ここに書き起こしておかないと忘れてしまいそうな、日々の可笑しみと哀しみとその間のこと全部

9月3日

駒沢のBarで知り合いのカメラマンと飲んでいると、文章を書いて食べていきたいという大学生の青年に声をかけられた。彼は綺麗な女性を連れていて、カウンターで一緒に飲んでいた。こちらはテーブルで、うだうだ人の悪口かなんかを喋っているときだったので、「ああ」くらいの返事になってしまった。彼は女性のほうをチラチラと見ながら、「今、小説を書いているんです。読んでもらえませんか?」と言う。先月買った芥川賞小説もまだ読み切っていないので、なかなかハードルの高い注文だったが、なんとなくそれにも、「ああ」と答えてしまう。彼は「あ! こいつと別に付き合っているわけじゃないです」と連れていた女性の肩をポンポンと叩きながら笑う。どちらでもいいが、それにも「ああ」と答えた。

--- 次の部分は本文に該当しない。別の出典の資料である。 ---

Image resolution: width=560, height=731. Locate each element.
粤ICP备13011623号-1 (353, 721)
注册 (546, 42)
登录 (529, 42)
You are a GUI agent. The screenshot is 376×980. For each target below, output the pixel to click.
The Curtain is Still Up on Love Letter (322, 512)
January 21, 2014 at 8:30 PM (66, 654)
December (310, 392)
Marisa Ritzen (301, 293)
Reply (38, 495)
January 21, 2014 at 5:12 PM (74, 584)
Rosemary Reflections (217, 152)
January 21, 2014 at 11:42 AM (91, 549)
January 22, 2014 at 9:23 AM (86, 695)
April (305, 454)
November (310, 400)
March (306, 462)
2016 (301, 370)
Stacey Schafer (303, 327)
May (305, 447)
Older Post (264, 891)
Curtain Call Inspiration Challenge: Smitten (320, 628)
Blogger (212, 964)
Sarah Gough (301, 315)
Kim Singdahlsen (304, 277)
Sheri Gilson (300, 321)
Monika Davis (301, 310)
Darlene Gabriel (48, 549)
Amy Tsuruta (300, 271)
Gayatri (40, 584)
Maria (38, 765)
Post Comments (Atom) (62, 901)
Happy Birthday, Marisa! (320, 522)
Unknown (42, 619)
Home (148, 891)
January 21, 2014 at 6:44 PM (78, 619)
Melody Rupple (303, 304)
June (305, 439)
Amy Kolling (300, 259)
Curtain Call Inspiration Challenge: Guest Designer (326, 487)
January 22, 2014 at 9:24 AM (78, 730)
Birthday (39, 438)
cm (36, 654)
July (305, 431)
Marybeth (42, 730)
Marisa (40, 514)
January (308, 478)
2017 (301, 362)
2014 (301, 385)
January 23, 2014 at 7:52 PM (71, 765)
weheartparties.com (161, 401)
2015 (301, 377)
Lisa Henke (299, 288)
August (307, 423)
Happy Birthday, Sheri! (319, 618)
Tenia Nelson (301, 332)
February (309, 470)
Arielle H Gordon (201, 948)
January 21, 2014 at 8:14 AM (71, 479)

僕と一緒に飲んでいたカメラマンが「せっかくだから一緒に飲みますか」と青年と連れの女性に声をかけてしまう。結局、四人で飲んで、午前三時を回る。そこにいた誰も、財布一つ出さないので最後は全額払うことになった。店を出ると、青年が僕の耳元で「実はあの子、元カノなんです」とつぶやいた。心底無駄な夜だった。

9月5日

二日酔いで起きられなかった。もう無茶な飲み方は金輪際やめたい。久しぶりに浮かれた飲みの場で散々浮かれて、ハイボールを水のように飲んでしまった。浮かれた飲みのはずが、気づいたらゴールデン街の隅っこで、リュックを枕に寝てしまっていた。コンクリート冷てええ、と思いながら四時間も寝てしまった。コンクリート冷てええ、とかいって爆睡していたのに、今日は仕事場にベッドがくる日だ。2万円も余分に払って、睡眠の質を上げるマットレスも購入。また無駄な買い物をした。

9月6日

もたれるとわかっていても、たまに食べたくなるものがある。自分の中でその二大巨頭が、ビッグマックと餃子の王将だ。今日はその二つを、いっぺんにいってしまった。渋谷で、ビッグマックセットを食べて、そのまま当たり前のように王将で餃子定食を食べた。もうなにも成長しないのに、最近は成長期のような食欲に襲われる。太るわけだ。

9月11日

自分で書いたエッセイを音読していたら、ほぼ感情に関係なく、ポロポロ涙が止まらなくなった。この仕事がつづくかどうかはわからない。ただ、ある程度は天職だったんだろうな、と今日思った。

9月14日

ディズニー・プラス・スターにてドラマ『すべて忘れてしまうから』が配信スタート。初めて書いたエッセイのドラマ化は、考えてもいなかったことで、本当にいまでも信じられない気持ち。全編フィルム撮影という贅沢さ、出演陣の贅沢さに、驚いても驚き足りない。岨手監督とご一緒できたのは、一生の思い出。

9月18日

台風が鹿児島に上陸。「過去に例がない」との文言がニュースを賑わしている。雨が打ちつける中、仕事場のプロジェクターで、映画『噛む女』を観ていた。桃井かおりと余貴美子の美しさ、脚本の素晴らしさ。TBSのディレクター佐井くんに、観たほうがいいよ、と嵐の中で連絡をしたら「DVD持ってます」と当たり前のように言われた。先日、恵比寿のイタリアンレストランがあまりに美味しくて、最近よく打ち合わせをする二十代の編集者にLINEで教えると、「あー、入社したときの歓迎会そこでした!」と元気に言われた。自分以外、みんなこの世に馴染んでいる感じがして、寂しい気持ちになることがままある。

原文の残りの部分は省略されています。